一方、環状のmtDNA上には、欠失/重複、点変異(質的変化)とともに、通常一細胞内に数千個存在しているmtDNAの量が減少しても(量的変化)病気の原因になる。既にmtDNA上に100個を超える病的点変異が同定されています。
症状
代表的なミトコンドリア病の病型は、主に特徴的な中枢神経症状を基準に診断しているが、実際はこれらを合併して持つ症例や中枢神経症状がない症例も多数存在しています。

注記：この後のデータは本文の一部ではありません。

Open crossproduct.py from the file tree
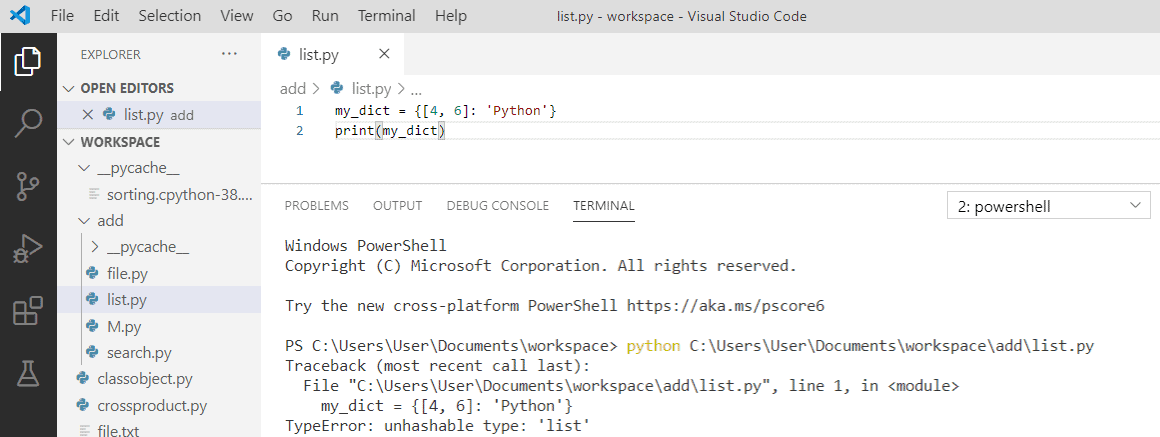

代表的な臓器症状は、以下に示すようなものになるが、これらを組み合わせて持っている患者は、ミトコンドリア病が疑われ診断に至ることが多いが、単一の臓器症状しかみえない患者では、なかなか疑うことすら難しく、確定診断に至るまで時間を要することがまれではありません。
治療
対症療法は、基本的に、各臓器症状に応じて適切に行われる必要があり、患者の全身状態を改善させるために極めて重要です。糖尿病を合併した場合には、血糖降下剤やインシュリンの投与が必要になります。てんかんを合併した場合には、抗てんかん剤の投与が必要になるでしょう。また、心伝導障害に対するペースメーカー移植や難聴に対する補聴器や人工内耳の使用をはじめ、極度の下痢や便秘、貧血や汎血球減少症(Pearson 症候群)なども対症療法が重要になります。